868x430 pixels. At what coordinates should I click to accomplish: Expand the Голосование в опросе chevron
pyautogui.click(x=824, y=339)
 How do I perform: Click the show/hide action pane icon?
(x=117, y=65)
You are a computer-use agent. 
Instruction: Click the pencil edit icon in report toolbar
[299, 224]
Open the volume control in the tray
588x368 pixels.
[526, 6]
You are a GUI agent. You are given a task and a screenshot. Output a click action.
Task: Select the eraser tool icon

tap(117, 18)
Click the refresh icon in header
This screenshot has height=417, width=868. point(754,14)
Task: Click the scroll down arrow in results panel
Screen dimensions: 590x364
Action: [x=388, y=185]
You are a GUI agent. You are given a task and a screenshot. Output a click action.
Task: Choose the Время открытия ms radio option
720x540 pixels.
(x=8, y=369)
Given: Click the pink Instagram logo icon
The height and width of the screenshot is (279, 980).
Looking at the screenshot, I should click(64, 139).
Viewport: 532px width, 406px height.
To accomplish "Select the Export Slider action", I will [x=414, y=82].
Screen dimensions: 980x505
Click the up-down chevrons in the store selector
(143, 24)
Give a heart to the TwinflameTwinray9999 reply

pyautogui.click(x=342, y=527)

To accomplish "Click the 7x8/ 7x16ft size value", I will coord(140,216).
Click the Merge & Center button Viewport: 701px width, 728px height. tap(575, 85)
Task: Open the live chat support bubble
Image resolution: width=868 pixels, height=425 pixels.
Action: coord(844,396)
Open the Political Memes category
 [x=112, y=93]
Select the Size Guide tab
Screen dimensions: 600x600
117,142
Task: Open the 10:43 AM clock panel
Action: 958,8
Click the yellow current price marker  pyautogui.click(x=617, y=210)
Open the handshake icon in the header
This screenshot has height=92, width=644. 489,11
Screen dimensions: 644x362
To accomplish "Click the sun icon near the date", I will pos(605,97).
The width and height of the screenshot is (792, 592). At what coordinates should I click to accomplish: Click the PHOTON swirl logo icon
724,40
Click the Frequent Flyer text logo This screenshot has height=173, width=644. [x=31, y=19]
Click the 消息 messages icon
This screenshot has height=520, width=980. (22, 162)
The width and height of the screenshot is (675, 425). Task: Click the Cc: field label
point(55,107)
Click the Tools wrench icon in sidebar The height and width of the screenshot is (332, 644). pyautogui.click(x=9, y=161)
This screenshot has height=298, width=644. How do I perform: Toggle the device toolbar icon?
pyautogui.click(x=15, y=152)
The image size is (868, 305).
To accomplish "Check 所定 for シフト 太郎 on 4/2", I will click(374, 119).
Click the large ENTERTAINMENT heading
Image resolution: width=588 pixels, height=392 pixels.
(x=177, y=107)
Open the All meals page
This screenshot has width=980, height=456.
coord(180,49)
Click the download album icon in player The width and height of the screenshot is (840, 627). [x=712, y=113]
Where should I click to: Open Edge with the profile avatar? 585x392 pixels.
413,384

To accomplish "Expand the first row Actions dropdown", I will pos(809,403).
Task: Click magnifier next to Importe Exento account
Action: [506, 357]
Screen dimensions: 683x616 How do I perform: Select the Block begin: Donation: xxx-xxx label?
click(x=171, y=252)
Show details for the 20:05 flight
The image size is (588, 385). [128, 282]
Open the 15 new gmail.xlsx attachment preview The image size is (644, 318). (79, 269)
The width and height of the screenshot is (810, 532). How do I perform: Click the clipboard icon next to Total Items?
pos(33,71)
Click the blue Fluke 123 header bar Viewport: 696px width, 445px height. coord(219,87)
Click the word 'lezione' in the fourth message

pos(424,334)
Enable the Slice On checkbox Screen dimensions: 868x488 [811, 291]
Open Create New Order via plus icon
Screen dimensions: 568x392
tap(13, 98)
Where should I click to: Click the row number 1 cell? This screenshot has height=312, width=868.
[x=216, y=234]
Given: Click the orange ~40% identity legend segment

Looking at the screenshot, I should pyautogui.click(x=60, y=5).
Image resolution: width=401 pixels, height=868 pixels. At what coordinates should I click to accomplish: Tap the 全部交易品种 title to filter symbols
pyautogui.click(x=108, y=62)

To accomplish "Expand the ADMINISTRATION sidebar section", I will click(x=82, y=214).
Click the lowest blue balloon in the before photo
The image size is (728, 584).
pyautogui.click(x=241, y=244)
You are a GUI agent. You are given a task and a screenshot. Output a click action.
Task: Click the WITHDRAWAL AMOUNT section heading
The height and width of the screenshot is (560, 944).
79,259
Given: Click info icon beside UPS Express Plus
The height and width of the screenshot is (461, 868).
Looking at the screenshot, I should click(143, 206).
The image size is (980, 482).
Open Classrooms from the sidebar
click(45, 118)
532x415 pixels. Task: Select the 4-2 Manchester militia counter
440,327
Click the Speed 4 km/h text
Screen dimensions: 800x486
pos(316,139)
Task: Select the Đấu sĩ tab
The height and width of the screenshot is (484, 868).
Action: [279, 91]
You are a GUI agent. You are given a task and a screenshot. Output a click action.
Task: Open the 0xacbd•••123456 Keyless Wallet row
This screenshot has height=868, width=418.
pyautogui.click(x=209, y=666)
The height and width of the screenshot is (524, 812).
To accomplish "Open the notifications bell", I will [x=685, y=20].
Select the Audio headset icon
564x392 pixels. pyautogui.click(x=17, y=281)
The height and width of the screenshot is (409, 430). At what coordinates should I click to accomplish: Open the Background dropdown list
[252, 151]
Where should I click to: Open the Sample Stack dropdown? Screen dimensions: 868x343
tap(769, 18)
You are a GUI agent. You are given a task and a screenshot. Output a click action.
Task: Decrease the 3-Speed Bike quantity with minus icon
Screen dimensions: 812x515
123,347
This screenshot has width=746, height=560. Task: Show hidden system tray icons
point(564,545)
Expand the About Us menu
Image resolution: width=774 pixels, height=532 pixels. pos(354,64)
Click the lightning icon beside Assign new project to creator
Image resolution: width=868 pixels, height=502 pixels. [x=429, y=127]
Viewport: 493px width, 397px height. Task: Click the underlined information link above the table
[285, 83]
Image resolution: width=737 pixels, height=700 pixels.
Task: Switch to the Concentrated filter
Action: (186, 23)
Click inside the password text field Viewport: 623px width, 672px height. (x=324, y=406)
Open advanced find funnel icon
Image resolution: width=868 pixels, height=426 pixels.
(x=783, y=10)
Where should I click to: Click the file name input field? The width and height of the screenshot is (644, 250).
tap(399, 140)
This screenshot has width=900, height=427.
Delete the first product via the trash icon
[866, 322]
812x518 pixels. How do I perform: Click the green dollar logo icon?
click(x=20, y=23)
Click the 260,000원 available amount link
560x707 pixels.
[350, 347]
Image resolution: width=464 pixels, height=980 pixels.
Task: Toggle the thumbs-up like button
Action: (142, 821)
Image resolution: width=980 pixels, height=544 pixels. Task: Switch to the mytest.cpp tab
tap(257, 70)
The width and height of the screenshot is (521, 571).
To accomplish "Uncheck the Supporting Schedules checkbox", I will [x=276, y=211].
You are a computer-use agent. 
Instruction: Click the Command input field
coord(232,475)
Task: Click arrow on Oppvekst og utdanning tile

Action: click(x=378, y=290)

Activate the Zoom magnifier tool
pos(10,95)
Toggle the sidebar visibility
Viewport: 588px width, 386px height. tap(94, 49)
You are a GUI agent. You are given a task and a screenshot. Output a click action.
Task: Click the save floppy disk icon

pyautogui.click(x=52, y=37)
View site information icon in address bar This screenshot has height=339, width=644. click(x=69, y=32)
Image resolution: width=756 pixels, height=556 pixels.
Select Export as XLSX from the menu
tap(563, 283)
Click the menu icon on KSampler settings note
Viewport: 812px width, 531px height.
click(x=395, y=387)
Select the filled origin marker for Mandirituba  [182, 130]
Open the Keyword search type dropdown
━━━━━━━━━━━━━━━━━━━━
* **Task brief**
Every record must be transcribed exactly, with no line skipped.

* **Task solution**
868x430 pixels. At what coordinates should I click to accomplish: Expand the Голосование в опросе chevron
pyautogui.click(x=824, y=339)
 How do I perform: Click the show/hide action pane icon?
(x=117, y=65)
You are a computer-use agent. 
Instruction: Click the pencil edit icon in report toolbar
[299, 224]
Open the volume control in the tray
588x368 pixels.
[526, 6]
You are a GUI agent. You are given a task and a screenshot. Output a click action.
Task: Select the eraser tool icon

tap(117, 18)
Click the refresh icon in header
This screenshot has height=417, width=868. point(754,14)
Task: Click the scroll down arrow in results panel
Screen dimensions: 590x364
Action: [x=388, y=185]
You are a GUI agent. You are given a task and a screenshot. Output a click action.
Task: Choose the Время открытия ms radio option
720x540 pixels.
(x=8, y=369)
Given: Click the pink Instagram logo icon
The height and width of the screenshot is (279, 980).
Looking at the screenshot, I should click(64, 139).
Viewport: 532px width, 406px height.
To accomplish "Select the Export Slider action", I will [x=414, y=82].
Screen dimensions: 980x505
Click the up-down chevrons in the store selector
(143, 24)
Give a heart to the TwinflameTwinray9999 reply

pyautogui.click(x=342, y=527)

To accomplish "Click the 7x8/ 7x16ft size value", I will coord(140,216).
Click the Merge & Center button Viewport: 701px width, 728px height. tap(575, 85)
Task: Open the live chat support bubble
Image resolution: width=868 pixels, height=425 pixels.
Action: coord(844,396)
Open the Political Memes category
 [x=112, y=93]
Select the Size Guide tab
Screen dimensions: 600x600
117,142
Task: Open the 10:43 AM clock panel
Action: 958,8
Click the yellow current price marker  pyautogui.click(x=617, y=210)
Open the handshake icon in the header
This screenshot has height=92, width=644. 489,11
Screen dimensions: 644x362
To accomplish "Click the sun icon near the date", I will pos(605,97).
The width and height of the screenshot is (792, 592). At what coordinates should I click to accomplish: Click the PHOTON swirl logo icon
724,40
Click the Frequent Flyer text logo This screenshot has height=173, width=644. [x=31, y=19]
Click the 消息 messages icon
This screenshot has height=520, width=980. (22, 162)
The width and height of the screenshot is (675, 425). Task: Click the Cc: field label
point(55,107)
Click the Tools wrench icon in sidebar The height and width of the screenshot is (332, 644). pyautogui.click(x=9, y=161)
This screenshot has height=298, width=644. How do I perform: Toggle the device toolbar icon?
pyautogui.click(x=15, y=152)
The image size is (868, 305).
To accomplish "Check 所定 for シフト 太郎 on 4/2", I will click(374, 119).
Click the large ENTERTAINMENT heading
Image resolution: width=588 pixels, height=392 pixels.
(x=177, y=107)
Open the All meals page
This screenshot has width=980, height=456.
coord(180,49)
Click the download album icon in player The width and height of the screenshot is (840, 627). [x=712, y=113]
Where should I click to: Open Edge with the profile avatar? 585x392 pixels.
413,384

To accomplish "Expand the first row Actions dropdown", I will pos(809,403).
Task: Click magnifier next to Importe Exento account
Action: [506, 357]
Screen dimensions: 683x616 How do I perform: Select the Block begin: Donation: xxx-xxx label?
click(x=171, y=252)
Show details for the 20:05 flight
The image size is (588, 385). [128, 282]
Open the 15 new gmail.xlsx attachment preview The image size is (644, 318). (79, 269)
The width and height of the screenshot is (810, 532). How do I perform: Click the clipboard icon next to Total Items?
pos(33,71)
Click the blue Fluke 123 header bar Viewport: 696px width, 445px height. coord(219,87)
Click the word 'lezione' in the fourth message

pos(424,334)
Enable the Slice On checkbox Screen dimensions: 868x488 [811, 291]
Open Create New Order via plus icon
Screen dimensions: 568x392
tap(13, 98)
Where should I click to: Click the row number 1 cell? This screenshot has height=312, width=868.
[x=216, y=234]
Given: Click the orange ~40% identity legend segment

Looking at the screenshot, I should pyautogui.click(x=60, y=5).
Image resolution: width=401 pixels, height=868 pixels. At what coordinates should I click to accomplish: Tap the 全部交易品种 title to filter symbols
pyautogui.click(x=108, y=62)

To accomplish "Expand the ADMINISTRATION sidebar section", I will click(x=82, y=214).
Click the lowest blue balloon in the before photo
The image size is (728, 584).
pyautogui.click(x=241, y=244)
You are a GUI agent. You are given a task and a screenshot. Output a click action.
Task: Click the WITHDRAWAL AMOUNT section heading
The height and width of the screenshot is (560, 944).
79,259
Given: Click info icon beside UPS Express Plus
The height and width of the screenshot is (461, 868).
Looking at the screenshot, I should click(143, 206).
The image size is (980, 482).
Open Classrooms from the sidebar
click(45, 118)
532x415 pixels. Task: Select the 4-2 Manchester militia counter
440,327
Click the Speed 4 km/h text
Screen dimensions: 800x486
pos(316,139)
Task: Select the Đấu sĩ tab
The height and width of the screenshot is (484, 868).
Action: [279, 91]
You are a GUI agent. You are given a task and a screenshot. Output a click action.
Task: Open the 0xacbd•••123456 Keyless Wallet row
This screenshot has height=868, width=418.
pyautogui.click(x=209, y=666)
The height and width of the screenshot is (524, 812).
To accomplish "Open the notifications bell", I will [x=685, y=20].
Select the Audio headset icon
564x392 pixels. pyautogui.click(x=17, y=281)
The height and width of the screenshot is (409, 430). At what coordinates should I click to accomplish: Open the Background dropdown list
[252, 151]
Where should I click to: Open the Sample Stack dropdown? Screen dimensions: 868x343
tap(769, 18)
You are a GUI agent. You are given a task and a screenshot. Output a click action.
Task: Decrease the 3-Speed Bike quantity with minus icon
Screen dimensions: 812x515
123,347
This screenshot has width=746, height=560. Task: Show hidden system tray icons
point(564,545)
Expand the About Us menu
Image resolution: width=774 pixels, height=532 pixels. pos(354,64)
Click the lightning icon beside Assign new project to creator
Image resolution: width=868 pixels, height=502 pixels. [x=429, y=127]
Viewport: 493px width, 397px height. Task: Click the underlined information link above the table
[285, 83]
Image resolution: width=737 pixels, height=700 pixels.
Task: Switch to the Concentrated filter
Action: (186, 23)
Click inside the password text field Viewport: 623px width, 672px height. (x=324, y=406)
Open advanced find funnel icon
Image resolution: width=868 pixels, height=426 pixels.
(x=783, y=10)
Where should I click to: Click the file name input field? The width and height of the screenshot is (644, 250).
tap(399, 140)
This screenshot has width=900, height=427.
Delete the first product via the trash icon
[866, 322]
812x518 pixels. How do I perform: Click the green dollar logo icon?
click(x=20, y=23)
Click the 260,000원 available amount link
560x707 pixels.
[350, 347]
Image resolution: width=464 pixels, height=980 pixels.
Task: Toggle the thumbs-up like button
Action: (142, 821)
Image resolution: width=980 pixels, height=544 pixels. Task: Switch to the mytest.cpp tab
tap(257, 70)
The width and height of the screenshot is (521, 571).
To accomplish "Uncheck the Supporting Schedules checkbox", I will [x=276, y=211].
You are a computer-use agent. 
Instruction: Click the Command input field
coord(232,475)
Task: Click arrow on Oppvekst og utdanning tile

Action: click(x=378, y=290)

Activate the Zoom magnifier tool
pos(10,95)
Toggle the sidebar visibility
Viewport: 588px width, 386px height. tap(94, 49)
You are a GUI agent. You are given a task and a screenshot. Output a click action.
Task: Click the save floppy disk icon

pyautogui.click(x=52, y=37)
View site information icon in address bar This screenshot has height=339, width=644. click(x=69, y=32)
Image resolution: width=756 pixels, height=556 pixels.
Select Export as XLSX from the menu
tap(563, 283)
Click the menu icon on KSampler settings note
Viewport: 812px width, 531px height.
click(x=395, y=387)
Select the filled origin marker for Mandirituba  [182, 130]
Open the Keyword search type dropdown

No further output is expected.